415 Seiten. Preis 138 S.

Es ist wirklich ein weiter Weg, auf dem Staats-lekretär a. D. Julius Deutsch von der Höhe des Alters zurückblicken kann. Er begann in der Stube eines burgenländischen Dorfwirtshauses, er führte durch die Hinterhofwelt der Wiener Vorstädte von 1900 und — später — durch die nüchterne Gelehrsamkeit der Hörsäle der Universität Zürich in die Führungsgremien der österreichischen Sozialdemokratie am Vorabend des erster Weltkrieges.
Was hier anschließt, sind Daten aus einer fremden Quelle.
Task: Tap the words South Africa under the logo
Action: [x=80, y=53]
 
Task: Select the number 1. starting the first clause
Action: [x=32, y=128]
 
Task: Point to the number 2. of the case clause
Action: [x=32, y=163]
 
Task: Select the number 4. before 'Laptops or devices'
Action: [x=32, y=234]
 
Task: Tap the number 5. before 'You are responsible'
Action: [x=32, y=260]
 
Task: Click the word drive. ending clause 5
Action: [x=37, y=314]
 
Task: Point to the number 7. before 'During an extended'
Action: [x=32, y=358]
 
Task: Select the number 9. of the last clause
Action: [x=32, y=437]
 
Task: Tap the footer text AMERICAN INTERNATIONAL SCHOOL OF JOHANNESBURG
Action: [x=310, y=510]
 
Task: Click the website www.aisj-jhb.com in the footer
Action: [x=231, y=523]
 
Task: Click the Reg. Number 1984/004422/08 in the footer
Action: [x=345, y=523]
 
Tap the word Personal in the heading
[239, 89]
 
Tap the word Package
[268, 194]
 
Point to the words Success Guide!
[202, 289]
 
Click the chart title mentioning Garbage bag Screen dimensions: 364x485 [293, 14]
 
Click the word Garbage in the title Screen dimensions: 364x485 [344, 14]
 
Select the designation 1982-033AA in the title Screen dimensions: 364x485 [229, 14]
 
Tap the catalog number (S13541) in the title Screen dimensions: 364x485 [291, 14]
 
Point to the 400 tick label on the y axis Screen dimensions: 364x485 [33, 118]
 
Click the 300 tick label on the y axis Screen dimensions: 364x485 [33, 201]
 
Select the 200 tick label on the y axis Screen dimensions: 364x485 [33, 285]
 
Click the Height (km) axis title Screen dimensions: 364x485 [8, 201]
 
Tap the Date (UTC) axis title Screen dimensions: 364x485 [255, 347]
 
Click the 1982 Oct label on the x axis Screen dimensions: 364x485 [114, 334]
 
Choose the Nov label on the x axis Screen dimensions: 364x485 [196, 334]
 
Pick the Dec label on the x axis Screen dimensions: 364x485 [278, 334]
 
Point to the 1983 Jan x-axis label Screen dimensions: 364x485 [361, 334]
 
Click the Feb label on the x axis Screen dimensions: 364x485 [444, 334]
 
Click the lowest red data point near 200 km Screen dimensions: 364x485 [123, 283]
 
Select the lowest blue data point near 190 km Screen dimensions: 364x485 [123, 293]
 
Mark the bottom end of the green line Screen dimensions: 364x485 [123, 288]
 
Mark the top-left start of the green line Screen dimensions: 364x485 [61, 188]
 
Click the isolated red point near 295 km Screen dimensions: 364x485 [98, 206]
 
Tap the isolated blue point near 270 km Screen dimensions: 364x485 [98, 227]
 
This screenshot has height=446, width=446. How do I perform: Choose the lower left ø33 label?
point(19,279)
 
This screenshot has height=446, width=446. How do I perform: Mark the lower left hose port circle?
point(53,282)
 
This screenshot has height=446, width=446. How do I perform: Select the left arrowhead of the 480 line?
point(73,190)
Für dieses wurde der an vielen Fronten des ersten Weltkriegs eingesetzte Offizier später Wehrexperte Nummer 1. Als solcher hielt Julius Deutsch nach 1918 zunächst als Staatssekretär für Heerwesen Einzug in das erste Kabinett der Republik. Nach dem Ende der ersten schwarz-roten Koalition wechselte Deutsch hinüber an die Spitze der Parteiarmee des Republikanischen Schutzbundes. Durch die Nebel des Februar 1934 ging der Weg zunächst immer schärfer nach links in den spanischen Bürgerkrieg, wo Deutsch der spanischen Republik bis zu deren bitterem Ende, zuletzt als General, diente. Doppeltes Exil, Heimkehr, Aufbau des sozialistischen Verlagskonzerns „Konzentration“; wachsendes Mißvergnügen und Zerwürfnis mit der neuen Führung der SPÖ: das waren die weiteren Etappen der nur herbstlichen Reise.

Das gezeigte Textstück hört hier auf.